--- How to complete this task ---
In the case update below, rewrite the paragraph beginning "This appeal involved whether" as a short bulleted list that keeps its main facts.

--- Provided passage ---
Start of Block
E-Alert Case Updates
Workers’ Compensation Claimant Must Provide Supporting Documentation to Be Entitled to Medical Mileage
D.A.M. Carpentry Corp. v. Scruggs
This appeal involved whether a workers’ compensation claimant could recover medical mileage reimbursement for travel to and from medical appointments even though he failed to document the actual costs of his travel. The workers’ compensation commission ordered the employer/insurer to pay the medical mileage and at the first appeal, the circuit court affirmed. The Court of Special Appeals reversed, however, and determined that the claimant was not entitled to the medical mileage under these circumstances.
The claimant filed a claim for reimbursement with his employer and insurer requesting mileage reimbursement for expenses he incurred traveling to and from medical appointments for treatment related to his work injuries. The medical mileage pertained to several medical appointments that the claimant attended for his alleged injuries between August 3, 2009 and April 11, 2011. The claimant did not drive himself to the appointments; rather, he took either a taxi, bus, Metro, or Metro Access, or his mother drove him. He did not retain any receipts for his travel. He completed a medical mileage form and submitted it to his employer and the insurer. The form required receipts/supporting documents to be included. The claimant filled out the column for round-trip mileage, but he never attached any receipts or supporting documentation. The employer and insurer denied his claim because the claimant failed to document the actual costs of his travel. The workers’ compensation commission held a hearing on the claim denial and ordered that the employer and insurer pay medical mileage. The circuit court granted summary judgment in favor of the employer and insurer, and affirmed the order of the Commission.
On appeal, the Court looked to Breitenbach v. N.B. Handy Co., 784 A.2d 569, 579 (Md. 2001), which held that although the workers’ compensation statute did not explicitly provide for medical mileage reimbursement, given its remedial nature, the statute should be given liberal construction and workers should recover the costs of travel to and from medical appointments. Even when Breitenbach, however, was considered, there was no reasonable rationale to pay medical mileage to this particular claimant who failed to document his travel expenses, and may not have incurred any travel expenses at all, such as when his mother drove him to doctor’s appointments. Therefore, the claimant was not entitled to medical mileage and the order of the circuit court was reverersed.
End of Block
--- Listed records ---
Start of Block
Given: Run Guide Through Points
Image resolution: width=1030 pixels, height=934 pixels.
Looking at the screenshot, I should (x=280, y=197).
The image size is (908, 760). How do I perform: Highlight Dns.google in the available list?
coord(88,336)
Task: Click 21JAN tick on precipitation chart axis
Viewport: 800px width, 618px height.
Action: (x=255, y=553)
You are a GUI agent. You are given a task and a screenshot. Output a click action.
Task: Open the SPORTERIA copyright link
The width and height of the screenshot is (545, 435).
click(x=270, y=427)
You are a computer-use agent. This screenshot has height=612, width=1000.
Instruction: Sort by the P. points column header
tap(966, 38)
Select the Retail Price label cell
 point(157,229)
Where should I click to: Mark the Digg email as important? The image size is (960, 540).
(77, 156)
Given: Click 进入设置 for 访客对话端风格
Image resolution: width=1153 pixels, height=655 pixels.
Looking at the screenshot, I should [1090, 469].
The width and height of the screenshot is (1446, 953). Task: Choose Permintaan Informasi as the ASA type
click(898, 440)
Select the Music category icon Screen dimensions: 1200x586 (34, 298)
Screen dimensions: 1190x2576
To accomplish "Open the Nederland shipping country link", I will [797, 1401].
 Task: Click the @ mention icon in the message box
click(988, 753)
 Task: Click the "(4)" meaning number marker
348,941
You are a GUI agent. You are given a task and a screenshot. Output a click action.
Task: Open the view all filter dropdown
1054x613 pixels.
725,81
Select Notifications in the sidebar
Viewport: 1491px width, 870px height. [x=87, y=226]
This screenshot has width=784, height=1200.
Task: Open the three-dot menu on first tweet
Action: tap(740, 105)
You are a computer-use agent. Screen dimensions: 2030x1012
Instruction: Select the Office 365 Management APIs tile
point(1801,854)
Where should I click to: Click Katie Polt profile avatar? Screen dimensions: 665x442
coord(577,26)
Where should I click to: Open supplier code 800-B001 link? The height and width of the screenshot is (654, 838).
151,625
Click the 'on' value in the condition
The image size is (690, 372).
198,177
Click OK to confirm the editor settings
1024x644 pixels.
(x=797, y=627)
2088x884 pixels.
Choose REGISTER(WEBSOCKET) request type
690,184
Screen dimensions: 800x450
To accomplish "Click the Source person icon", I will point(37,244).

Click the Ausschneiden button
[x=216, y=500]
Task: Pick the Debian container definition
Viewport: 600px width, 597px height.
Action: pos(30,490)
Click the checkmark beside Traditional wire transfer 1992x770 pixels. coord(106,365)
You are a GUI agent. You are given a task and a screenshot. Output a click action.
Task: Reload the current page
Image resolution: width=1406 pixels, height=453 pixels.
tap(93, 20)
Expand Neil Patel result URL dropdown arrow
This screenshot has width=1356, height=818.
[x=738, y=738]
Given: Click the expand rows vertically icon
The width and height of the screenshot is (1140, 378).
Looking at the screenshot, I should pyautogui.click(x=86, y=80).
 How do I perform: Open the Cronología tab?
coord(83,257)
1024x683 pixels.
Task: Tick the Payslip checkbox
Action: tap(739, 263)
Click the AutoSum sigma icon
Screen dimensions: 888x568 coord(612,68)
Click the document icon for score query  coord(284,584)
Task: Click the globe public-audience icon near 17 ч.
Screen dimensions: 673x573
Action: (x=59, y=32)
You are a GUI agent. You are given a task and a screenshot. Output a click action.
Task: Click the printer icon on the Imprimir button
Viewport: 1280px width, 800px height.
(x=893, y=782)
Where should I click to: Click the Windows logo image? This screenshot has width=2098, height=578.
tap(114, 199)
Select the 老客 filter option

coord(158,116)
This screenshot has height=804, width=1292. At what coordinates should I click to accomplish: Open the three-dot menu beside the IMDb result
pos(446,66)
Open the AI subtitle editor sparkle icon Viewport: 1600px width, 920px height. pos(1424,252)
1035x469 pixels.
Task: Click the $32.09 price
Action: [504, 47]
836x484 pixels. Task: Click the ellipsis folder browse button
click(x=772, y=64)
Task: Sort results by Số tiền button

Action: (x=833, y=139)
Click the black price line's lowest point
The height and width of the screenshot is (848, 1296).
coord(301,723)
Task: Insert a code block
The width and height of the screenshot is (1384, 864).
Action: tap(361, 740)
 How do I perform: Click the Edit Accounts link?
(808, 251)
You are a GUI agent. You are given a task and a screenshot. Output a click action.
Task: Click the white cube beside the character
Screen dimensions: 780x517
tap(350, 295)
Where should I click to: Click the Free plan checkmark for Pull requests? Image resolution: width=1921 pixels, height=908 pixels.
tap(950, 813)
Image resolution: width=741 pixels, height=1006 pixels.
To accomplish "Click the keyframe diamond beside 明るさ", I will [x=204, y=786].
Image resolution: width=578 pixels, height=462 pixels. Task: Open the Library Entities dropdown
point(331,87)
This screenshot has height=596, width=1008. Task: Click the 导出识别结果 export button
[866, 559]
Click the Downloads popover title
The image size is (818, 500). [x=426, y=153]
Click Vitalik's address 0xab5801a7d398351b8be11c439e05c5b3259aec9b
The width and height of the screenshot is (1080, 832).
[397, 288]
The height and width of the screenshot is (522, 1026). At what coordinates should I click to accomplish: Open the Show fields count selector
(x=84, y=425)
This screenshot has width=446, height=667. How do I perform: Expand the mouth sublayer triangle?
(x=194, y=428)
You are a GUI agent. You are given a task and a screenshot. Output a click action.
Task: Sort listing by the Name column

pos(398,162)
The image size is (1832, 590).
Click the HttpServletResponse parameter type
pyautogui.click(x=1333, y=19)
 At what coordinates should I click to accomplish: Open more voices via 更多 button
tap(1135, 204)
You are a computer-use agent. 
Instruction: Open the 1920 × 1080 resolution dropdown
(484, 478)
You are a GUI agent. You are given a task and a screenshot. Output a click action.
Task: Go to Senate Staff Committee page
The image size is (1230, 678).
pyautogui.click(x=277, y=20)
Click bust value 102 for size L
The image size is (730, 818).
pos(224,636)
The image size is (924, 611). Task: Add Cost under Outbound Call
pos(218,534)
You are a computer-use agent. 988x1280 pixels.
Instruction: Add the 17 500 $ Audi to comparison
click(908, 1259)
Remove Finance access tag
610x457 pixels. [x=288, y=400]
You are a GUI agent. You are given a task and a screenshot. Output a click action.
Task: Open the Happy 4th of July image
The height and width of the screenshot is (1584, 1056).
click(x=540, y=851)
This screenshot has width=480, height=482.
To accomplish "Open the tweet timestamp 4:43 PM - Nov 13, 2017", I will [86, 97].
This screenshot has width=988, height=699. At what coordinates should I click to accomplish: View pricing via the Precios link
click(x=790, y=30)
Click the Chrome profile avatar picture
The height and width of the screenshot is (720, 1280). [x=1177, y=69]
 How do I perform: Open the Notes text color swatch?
End of Block
--- Answer to this task ---
- Issue: whether a workers' compensation claimant could be reimbursed for medical mileage for travel to and from medical appointments without documenting his actual travel costs.
- The workers' compensation commission ordered the employer/insurer to pay the mileage.
- On the first appeal, the circuit court affirmed.
- The Court of Special Appeals reversed, holding that the claimant was not entitled to medical mileage in these circumstances.